Acadie Nouvelle

Pique-nique

Ce sont mes plus beaux souvenirs de vacances en famille: les pique-niques. Ça trône au sommet de mon palmarès. Avant les glissades d’eau, le cirque du Soleil, les marches en montagne. Rien ne remplace ces repas champêtres préparés avec soin et qui se prol

- scomo@nbnet.nb.ca

Ma grand-mère aimait les pique-niques. Pour elle, c’était sa façon de célébrer l’été. Lorsqu’on n’a pas les moyens d’aller au restaurant ou d’aller se faire dorer sur une plage du Maine, on peut au moins mettre le dîner dans un panier et aller le manger au bout du champ. C’est ce qu’elle faisait. Elle a transmis cet amour des repas en plein air à ma mère qui, sans trop de difficulté, a réussi à nous donner le goût d’en faire une tradition. Comme on dit, le bonheur c’est contagieux.
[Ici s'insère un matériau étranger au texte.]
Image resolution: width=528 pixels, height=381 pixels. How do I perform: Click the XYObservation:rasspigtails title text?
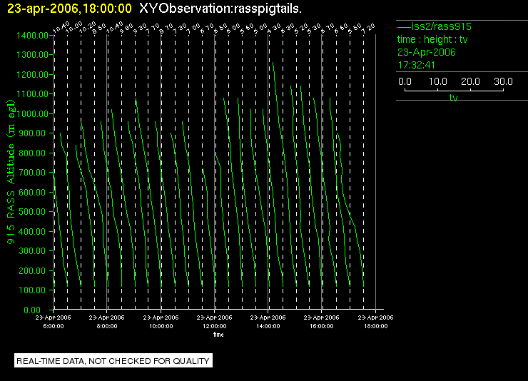point(220,9)
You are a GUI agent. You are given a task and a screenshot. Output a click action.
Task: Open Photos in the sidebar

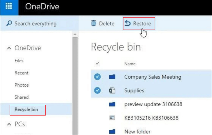(22, 85)
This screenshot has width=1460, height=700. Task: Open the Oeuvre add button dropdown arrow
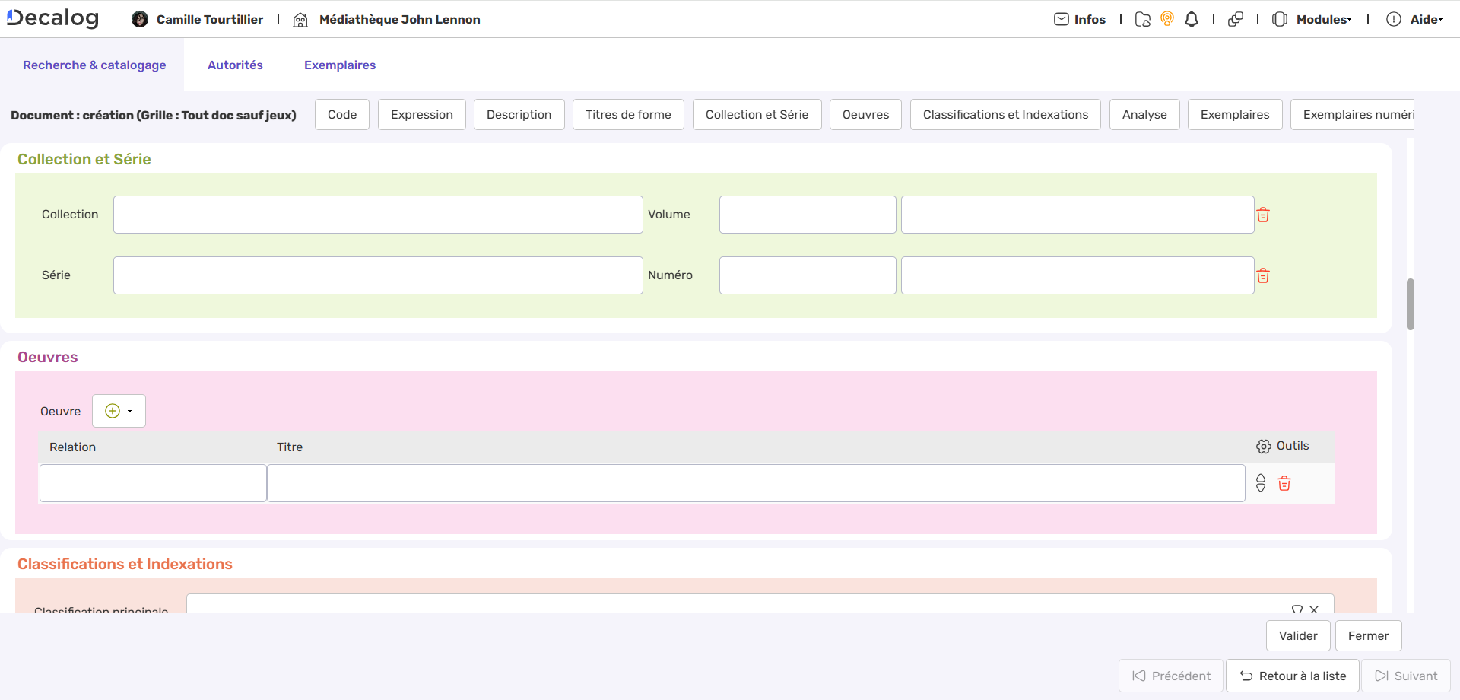[130, 410]
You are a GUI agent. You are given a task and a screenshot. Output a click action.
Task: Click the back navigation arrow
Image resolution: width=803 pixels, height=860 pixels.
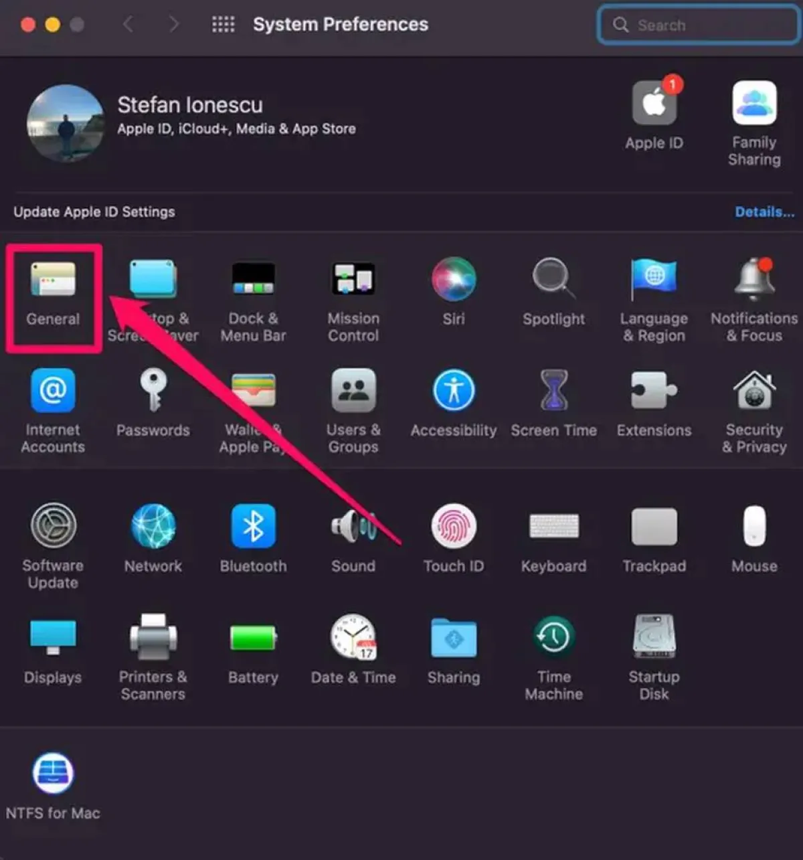(x=128, y=25)
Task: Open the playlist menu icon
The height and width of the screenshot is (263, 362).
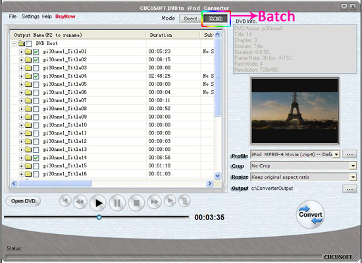Action: (184, 201)
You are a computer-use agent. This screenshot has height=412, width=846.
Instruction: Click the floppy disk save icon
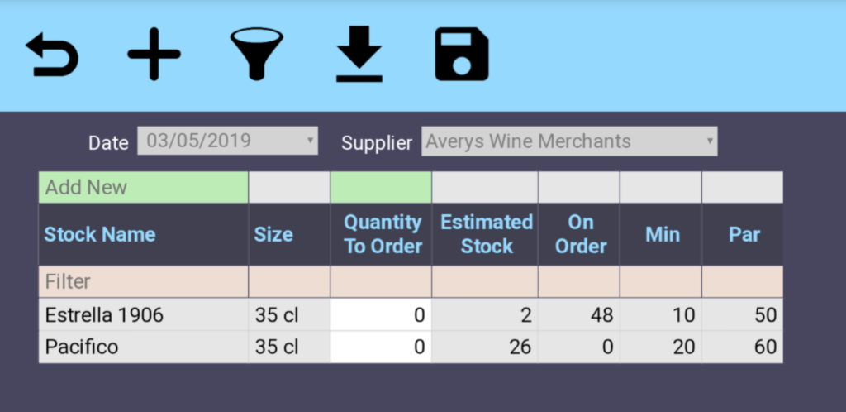coord(462,55)
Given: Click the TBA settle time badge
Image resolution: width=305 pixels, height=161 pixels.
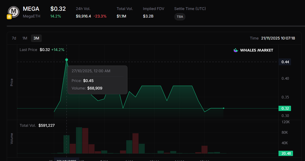Looking at the screenshot, I should [180, 17].
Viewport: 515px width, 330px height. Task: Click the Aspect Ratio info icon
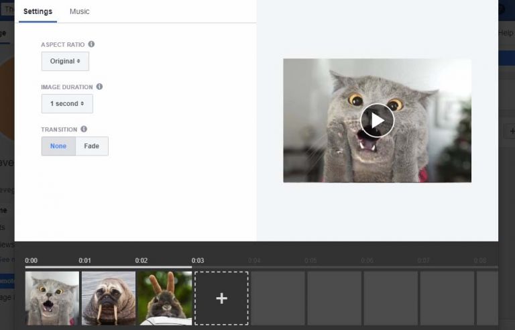[x=91, y=44]
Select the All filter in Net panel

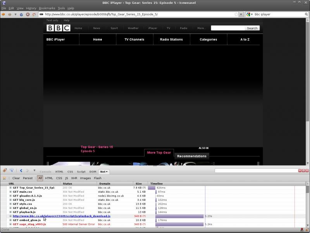(40, 178)
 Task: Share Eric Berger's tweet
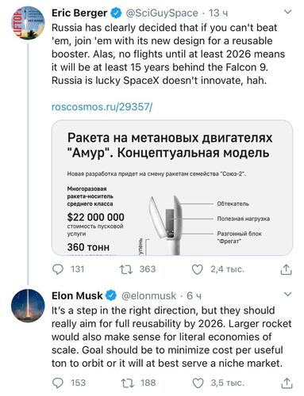point(286,269)
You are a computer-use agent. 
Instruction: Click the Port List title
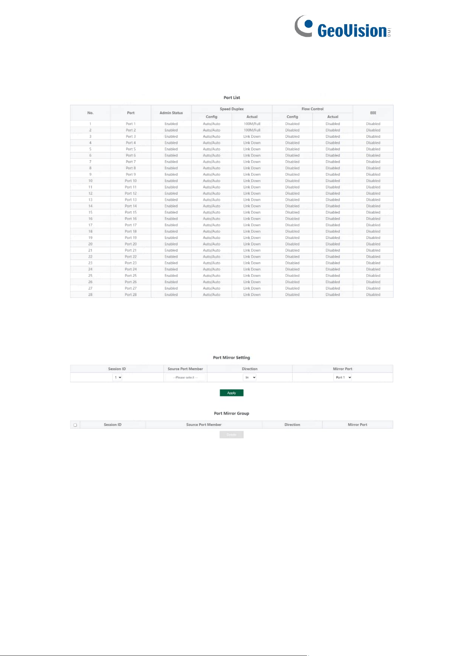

Parce qu’un pique-nique, c’est un condensé de bonheur. Il commence dès qu’on commence à le planifier. Plusieurs jours avant qu’il aura lieu, on l’imagine. On choisi le menu. Ensuite, on répartit les tâches. D’ici le jour J, on se demande quelle surprise l’un ou l’autre déposera dans son panier (ou dans sa glacière). Et souvent, les pique-niques se prolongent. Parce qu’il y a souvent des restes suffisants pour élaborer un autre repas le lendemain.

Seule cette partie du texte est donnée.